An architectural style is a set of characteristics and features that make a building or other structure notable or historically identifiable. It is a sub-class of style in the visual arts generally, and most styles in architecture relate closely to a wider contemporary artistic style. A style may include such elements as form, method of construction, building materials, and regional character. Most architecture can be classified within a chronology of styles which changes over time, reflecting changing fashions, beliefs and religions, or the emergence of new ideas, technology, or materials which make new styles possible.

Styles therefore emerge from the history of a society. They are documented in the subject of architectural history. At any time several styles may be fashionable, and when a style changes it usually does so gradually, as architects learn and adapt to new ideas. The new style is sometimes only a rebellion against an existing style, such as post-modernism (meaning "after modernism"), which in 21st century has found its own language and split into a number of styles which have acquired other names.

Architectural styles often spread to other places, so that the style at its source continues to develop in new ways while other countries follow with their own twist. For instance, Renaissance ideas emerged in Italy around 1425 and spread to all of Europe over the next 200 years, with the French, German, English, and Spanish Renaissances showing recognisably the same style, but with unique characteristics. An architectural style may also spread through colonialism, either by foreign colonies learning from their home country, or by settlers moving to a new land. One example is the Spanish missions in California, brought by Spanish priests in the late 18th century and built in a unique style.

After an architectural style has gone out of fashion, revivals and re-interpretations may occur. For instance, classicism has been revived many times and found new life as neoclassicism. Each time it is revived, it is different. The Spanish mission style was revived 100 years later as the Mission Revival, and that soon evolved into the Spanish Colonial Revival.

Vernacular architecture is listed separately.   As vernacular architecture is better understood as suggestive of culture, writ broadly (as well as a theory and a process rather than a thing-in-itself), it technically can encompass every architectural style--or none at all. In and of itself, vernacular architecture is not a style.

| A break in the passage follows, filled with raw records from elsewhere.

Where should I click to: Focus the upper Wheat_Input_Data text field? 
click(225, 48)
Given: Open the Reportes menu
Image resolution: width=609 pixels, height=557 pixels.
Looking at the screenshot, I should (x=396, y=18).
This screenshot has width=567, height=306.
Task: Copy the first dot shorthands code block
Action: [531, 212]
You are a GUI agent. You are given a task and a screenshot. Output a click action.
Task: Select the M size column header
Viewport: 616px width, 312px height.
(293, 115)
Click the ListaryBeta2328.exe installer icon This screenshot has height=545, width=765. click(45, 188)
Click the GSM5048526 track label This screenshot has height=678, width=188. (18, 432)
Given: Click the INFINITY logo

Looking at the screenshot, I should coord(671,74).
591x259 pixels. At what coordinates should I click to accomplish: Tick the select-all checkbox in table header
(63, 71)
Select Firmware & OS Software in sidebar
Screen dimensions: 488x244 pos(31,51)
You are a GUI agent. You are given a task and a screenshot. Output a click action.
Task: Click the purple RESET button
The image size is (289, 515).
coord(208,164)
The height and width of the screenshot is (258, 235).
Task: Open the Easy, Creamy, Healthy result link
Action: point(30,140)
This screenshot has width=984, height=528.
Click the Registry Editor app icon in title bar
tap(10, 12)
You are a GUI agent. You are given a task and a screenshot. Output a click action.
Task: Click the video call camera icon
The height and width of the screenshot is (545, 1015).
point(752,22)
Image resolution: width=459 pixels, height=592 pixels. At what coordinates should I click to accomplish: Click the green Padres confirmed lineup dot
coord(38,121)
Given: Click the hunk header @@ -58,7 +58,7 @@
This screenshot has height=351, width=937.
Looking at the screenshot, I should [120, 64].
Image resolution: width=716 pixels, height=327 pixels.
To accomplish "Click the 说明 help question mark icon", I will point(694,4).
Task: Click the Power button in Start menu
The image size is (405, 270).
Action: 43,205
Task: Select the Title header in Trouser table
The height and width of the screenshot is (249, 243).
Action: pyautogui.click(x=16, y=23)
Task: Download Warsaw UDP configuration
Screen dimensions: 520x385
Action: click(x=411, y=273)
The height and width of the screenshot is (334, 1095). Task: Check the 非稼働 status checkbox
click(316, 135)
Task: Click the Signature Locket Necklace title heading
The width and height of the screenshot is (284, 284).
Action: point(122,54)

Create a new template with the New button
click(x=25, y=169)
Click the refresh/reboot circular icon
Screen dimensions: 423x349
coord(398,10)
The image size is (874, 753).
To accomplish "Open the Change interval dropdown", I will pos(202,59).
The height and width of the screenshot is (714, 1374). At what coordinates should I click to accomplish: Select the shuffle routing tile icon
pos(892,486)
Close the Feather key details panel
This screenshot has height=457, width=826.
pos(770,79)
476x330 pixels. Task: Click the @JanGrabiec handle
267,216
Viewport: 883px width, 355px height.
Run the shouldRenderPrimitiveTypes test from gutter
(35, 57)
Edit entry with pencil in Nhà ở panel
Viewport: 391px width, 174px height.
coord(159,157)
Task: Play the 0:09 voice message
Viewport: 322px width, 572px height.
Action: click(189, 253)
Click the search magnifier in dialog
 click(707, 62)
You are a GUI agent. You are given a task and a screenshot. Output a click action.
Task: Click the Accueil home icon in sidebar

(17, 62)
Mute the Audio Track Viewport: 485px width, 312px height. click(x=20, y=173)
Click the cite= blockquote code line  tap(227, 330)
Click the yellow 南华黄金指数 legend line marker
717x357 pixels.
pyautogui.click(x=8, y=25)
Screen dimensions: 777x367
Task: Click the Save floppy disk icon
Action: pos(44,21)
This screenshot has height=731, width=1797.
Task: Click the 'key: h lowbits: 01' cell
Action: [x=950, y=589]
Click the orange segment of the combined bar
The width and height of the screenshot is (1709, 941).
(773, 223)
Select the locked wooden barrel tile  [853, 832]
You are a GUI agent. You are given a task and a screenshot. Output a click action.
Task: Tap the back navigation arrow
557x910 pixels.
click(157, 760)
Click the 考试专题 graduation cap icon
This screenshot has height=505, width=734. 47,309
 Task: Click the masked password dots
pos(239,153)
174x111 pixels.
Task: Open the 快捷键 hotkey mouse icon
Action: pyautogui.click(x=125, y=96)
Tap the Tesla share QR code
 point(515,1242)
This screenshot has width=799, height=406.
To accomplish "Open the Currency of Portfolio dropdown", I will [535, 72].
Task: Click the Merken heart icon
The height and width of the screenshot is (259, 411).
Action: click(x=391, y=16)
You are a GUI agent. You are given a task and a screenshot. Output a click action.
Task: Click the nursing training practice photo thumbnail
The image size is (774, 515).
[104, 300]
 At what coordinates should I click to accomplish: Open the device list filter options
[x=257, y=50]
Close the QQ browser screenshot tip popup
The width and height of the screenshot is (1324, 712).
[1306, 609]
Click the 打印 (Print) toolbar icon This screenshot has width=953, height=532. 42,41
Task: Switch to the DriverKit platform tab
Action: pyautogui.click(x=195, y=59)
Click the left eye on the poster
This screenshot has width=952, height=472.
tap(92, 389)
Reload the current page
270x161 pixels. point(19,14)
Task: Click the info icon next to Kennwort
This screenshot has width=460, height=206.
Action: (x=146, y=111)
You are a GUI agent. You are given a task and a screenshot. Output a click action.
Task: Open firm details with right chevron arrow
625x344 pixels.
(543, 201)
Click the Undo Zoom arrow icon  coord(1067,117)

History of the concept of architectural style 

Constructing schemes of the period styles of historic art and architecture was a major concern of 19th century scholars in the new and initially mostly German-speaking field of art history. Important writers on the broad theory of style including Carl Friedrich von Rumohr, Gottfried Semper, and Alois Riegl in his Stilfragen of 1893, with Heinrich Wölfflin and Paul Frankl continued the debate into the 20th century. Paul Jacobsthal and Josef Strzygowski are among the art historians who followed Riegl in proposing grand schemes tracing the transmission of elements of styles across great ranges in time and space. This type of art history is also known as formalism, or the study of forms or shapes in art.

Semper, Wölfflin, and Frankl, and later Ackerman, had backgrounds in the history of architecture, and like many other terms for period styles, "Romanesque" and "Gothic" were initially coined to describe architectural styles, where major changes between styles can be clearer and more easy to define, not least because style in architecture is easier to replicate by following a set of rules than style in figurative art such as painting. Terms originated to describe architectural periods were often subsequently applied to other areas of the visual arts, and then more widely still to music, literature and the general culture.  In architecture stylistic change often follows, and is made possible by, the discovery of new techniques or materials, from the Gothic rib vault to modern metal and reinforced concrete construction. A major area of debate in both art history and archaeology has been the extent to which stylistic change in other fields like painting or pottery is also a response to new technical possibilities, or has its own impetus to develop (the kunstwollen of Riegl), or changes in response to social and economic factors affecting patronage and the conditions of the artist, as current thinking tends to emphasize, using less rigid versions of Marxist art history.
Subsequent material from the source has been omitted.